___ Text shown

Alex Wright, the author of the book Glut on information through the ages, has a great piece in today's New York Times science section that makes clear that we humans have hungered for a world wide web decades, at least, before we had the technology to bring it into existence. Wright visits the Mundaneum, a building in Mons, Belgium, that Paul Otlet intended to use to house all the world's information. Otlet's 1934 vision for his interlinked multimedia web of information predates Vannevar Bush's proposal for a memex "memory extender" -- what's often credited as the intellectual genesis of the web -- by about a decade:
Historians typically trace the origins of the World Wide Web through a lineage of Anglo-American inventors like Vannevar Bush, Doug Engelbart and Ted Nelson. But more than half a century before Tim Berners-Lee released the first Web browser in 1991, Otlet (pronounced ot-LAY) described a networked world where "anyone in his armchair would be able to contemplate the whole of creation."
Read the whole thing to get a sense of how comprehensive Otlet's vision was. But one thing to note is that unlike the dumb-link web we've got going today, where the relationship between two hyperlinked items is never more than "A links to B," Otlet's vision included clever links that described the nature of the connection between nodes -- something like the semantic web that Berners-Lee has been push to evolve the web to for some time now.
Otlet's overall prescience makes me wonder if maybe both he and Berners-Lee are on to something. One ding against the idea of a semantic web has been that nobody is going to put the kind of time in that would be necessary to tag, classify, and intelligently link all the web's information. Huh. Maybe all the energy that we're sinking a la Clay Shirky into YouTube and Twitter and MySpace Facebook and so on suggests that in 2008 we're very willing to put that kind of time into creating a smarter web?
Wright has some great photos of the Mundaneum up on his personal site, one of which he kindly said was okay for me to use above. Also, there is a film about Otlet called "The Man Who Wanted to Classify the World," and Kevin Kelly has the details on that over in his extensive library on documentaries.

______
___ Source data

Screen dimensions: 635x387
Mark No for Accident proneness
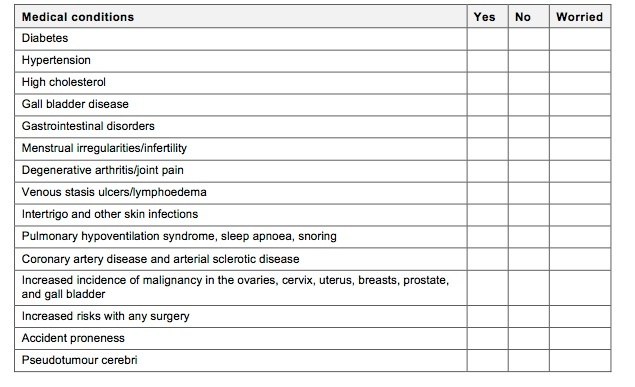point(529,339)
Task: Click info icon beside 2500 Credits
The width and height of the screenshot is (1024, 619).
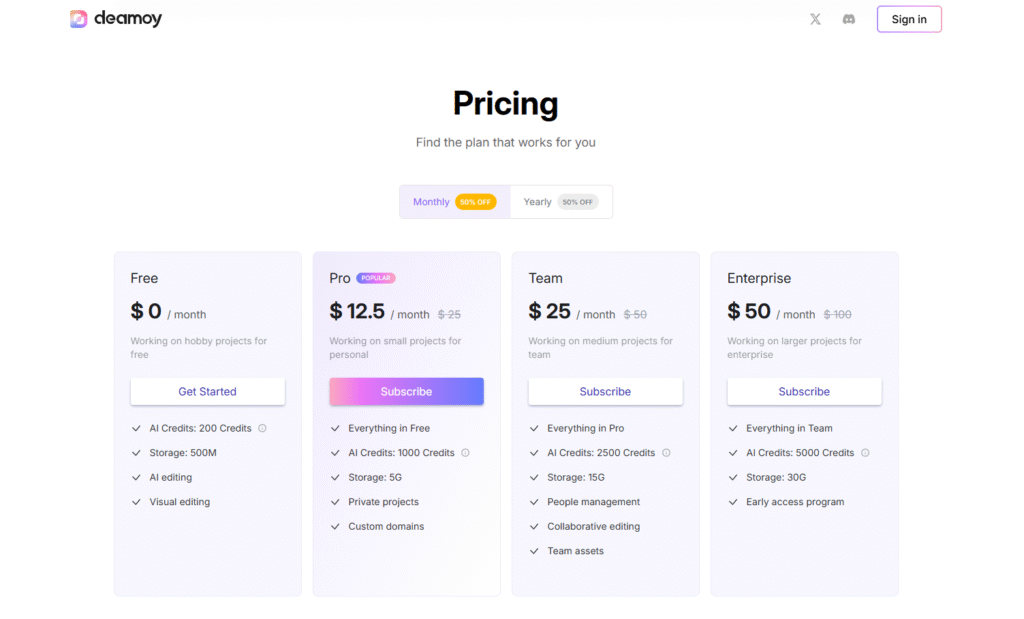Action: [x=666, y=453]
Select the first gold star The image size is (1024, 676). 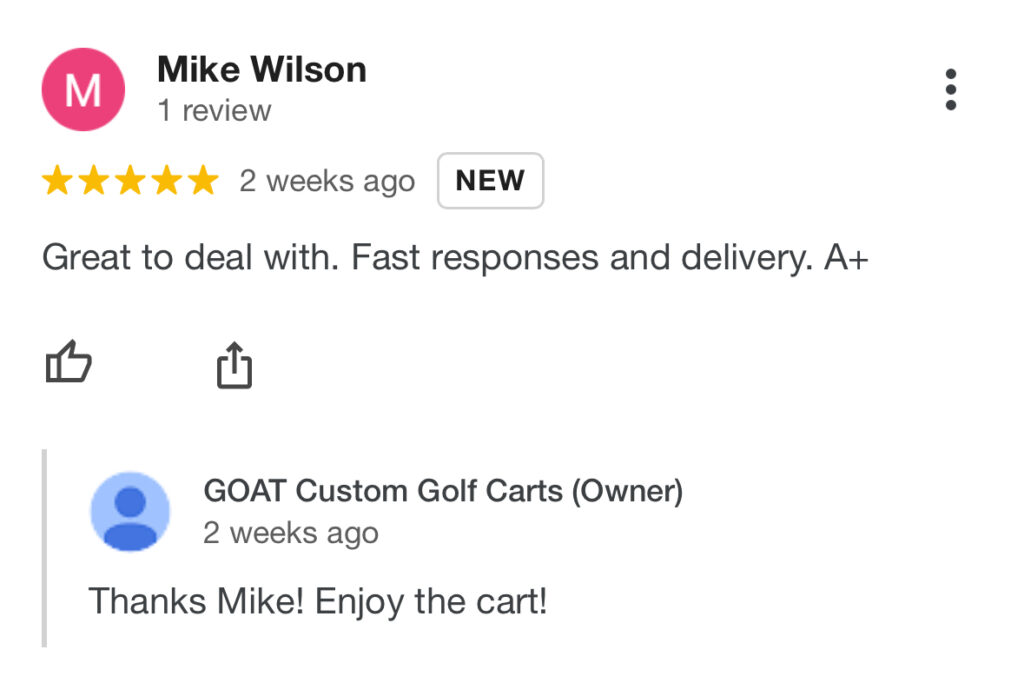[x=56, y=180]
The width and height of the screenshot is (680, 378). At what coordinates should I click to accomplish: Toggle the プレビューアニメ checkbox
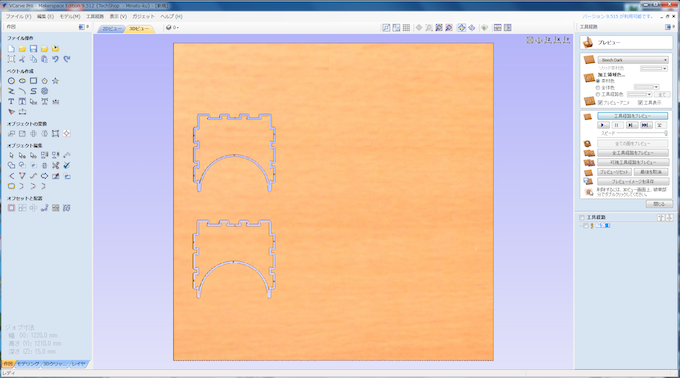tap(600, 103)
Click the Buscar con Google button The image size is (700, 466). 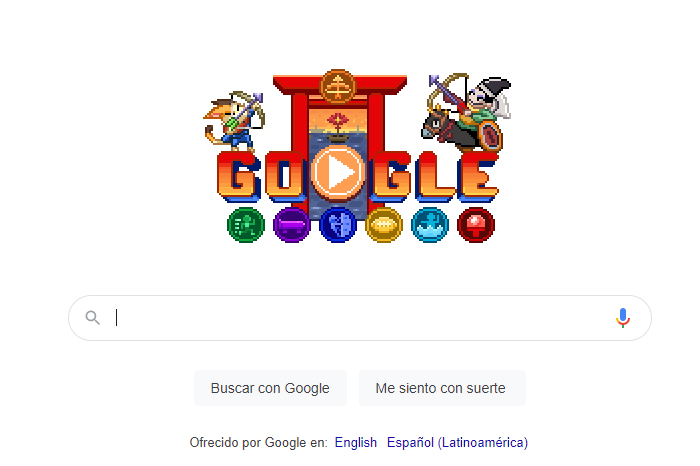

______

*Your objective*.
In the post about Paul Otlet above, in what city and country is the Mundaneum located?

*Reply to the task*.
Mons, Belgium.